# COMPLETE THE FOLLOWING
**a)** List the kinds of work that the excerpt on poetry and culture names as able to hold a vision of communality.
**b)** Shift every click coordinate in the answers of the rows by 41, from the first of the rows up to and including the line with "Installation (70, 177)". Give those lines again, requests included.

# EXCERPTED TEXT
Begin

To my mind, all poetry and art serves as a reminder that every day we wake together beneath the sun is a red-letter day.

 

––Steven Ratiner

 

 

 

 

 

 

Red Letter Poem #218

 

 

 

 

American Song

 

(after Marcantonio Flaminio)

 

 

If you listen to the love-calls of birds as you walk

early to the bus stop, sweating a little

on the third day of a heat wave,

 

think of me in an apple orchard, the smell of sap

and dust from the once-living trees

cut down, the farmer done

 

with spraying, happy to sell the bloom of acres

to Lennar, builder of golf courses

and homes I could never afford,

 

nor could you.  We’re alone with America’s plenty,

you on foot as a red Mustang blares past,

me in the cab of a backhoe,

 

A.C. on the fritz.  If I fill a bucket with ripe fruit,

let’s picnic Sunday at Morse Park, green glen

soft with late-summer flowers.

 

 

                                     ––Joyce Peseroff

 

 

 

“Amaryllis, awake! Lead your snowy sheep to pasture while the cold grass

glitters with white dew.”

 

–– Marcantonio Flaminio

                                                                  from: “FĂȘte Gallante”

 

 

I was sitting with a group of writer-friends, enjoying conversation beneath hemlock shade, and a troublesome question was posed: what purpose does culture still serve in so battered and polarized a world?  It’s a challenging thought, one we are still mulling over––but I have a single thread in my developing answer: it preserves the concept of we.  We who have long shared this land; we whose memories preserve great tragedies and profound joys; and we who, day by day, attend to the simplest of activities, propelled by the most innately-human of impulses.  When massive political forces have an interest in atomizing the population––thus making us more fearful, malleable––a song, play, painting, or poem that contains a vision of communality is quite a powerful instrument.  In Robert Frost’s early poem “Mowing”, he closes with the couplet: “Men work together, I told him from the heart,/ Whether they work together or apart.”  (Women too––I’m sure he’d add if he were writing today.)  And Joyce Peseroff’s new poem demonstrates that connectivity, right from its opening dedication.  Marcantonio Flaminio was a Humanist poet and scholar of the Italian Renaissance.  His poem, “FĂȘte Gallante”, came to Joyce via the Academy of American Poets' Poem-a-Day postings (another cultural seed-spreader.)  So, on a quiet morning, this 21st century American poet unexpectedly got to have tea with a 16th century counterpart who wrote in Latin and could never have imagined the world outside Joyce’s window.

End

# PROVIDED DATA

Begin

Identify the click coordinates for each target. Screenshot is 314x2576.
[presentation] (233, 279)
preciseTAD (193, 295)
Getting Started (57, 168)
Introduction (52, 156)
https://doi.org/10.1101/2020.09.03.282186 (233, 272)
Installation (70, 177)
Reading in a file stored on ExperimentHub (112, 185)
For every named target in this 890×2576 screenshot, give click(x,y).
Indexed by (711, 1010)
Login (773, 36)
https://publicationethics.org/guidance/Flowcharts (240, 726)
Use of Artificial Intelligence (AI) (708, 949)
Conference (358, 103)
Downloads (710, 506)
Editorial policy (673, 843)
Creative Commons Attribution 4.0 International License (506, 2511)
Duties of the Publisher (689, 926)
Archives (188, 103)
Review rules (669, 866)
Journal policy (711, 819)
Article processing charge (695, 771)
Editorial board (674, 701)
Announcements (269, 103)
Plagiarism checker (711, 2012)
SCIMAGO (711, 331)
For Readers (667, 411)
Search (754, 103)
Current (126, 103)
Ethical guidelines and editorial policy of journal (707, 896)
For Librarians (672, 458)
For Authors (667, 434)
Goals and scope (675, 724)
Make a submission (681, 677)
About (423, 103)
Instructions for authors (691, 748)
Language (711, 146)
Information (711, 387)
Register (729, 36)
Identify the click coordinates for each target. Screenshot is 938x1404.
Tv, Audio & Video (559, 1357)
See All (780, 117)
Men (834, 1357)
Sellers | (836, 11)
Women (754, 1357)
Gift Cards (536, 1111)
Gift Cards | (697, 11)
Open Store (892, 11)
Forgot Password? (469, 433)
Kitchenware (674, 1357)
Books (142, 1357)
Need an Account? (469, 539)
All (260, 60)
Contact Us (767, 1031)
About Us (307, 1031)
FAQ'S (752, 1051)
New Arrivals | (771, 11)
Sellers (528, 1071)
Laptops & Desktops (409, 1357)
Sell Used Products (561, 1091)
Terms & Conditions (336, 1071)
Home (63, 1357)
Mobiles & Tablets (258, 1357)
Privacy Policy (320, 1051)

End

# IN RESPONSE
**a)** song, play, painting, poem

**b)**
Identify the click coordinates for each target. Screenshot is 314x2576.
[presentation] (274, 320)
preciseTAD (234, 336)
Getting Started (98, 209)
Introduction (93, 197)
https://doi.org/10.1101/2020.09.03.282186 (274, 313)
Installation (111, 218)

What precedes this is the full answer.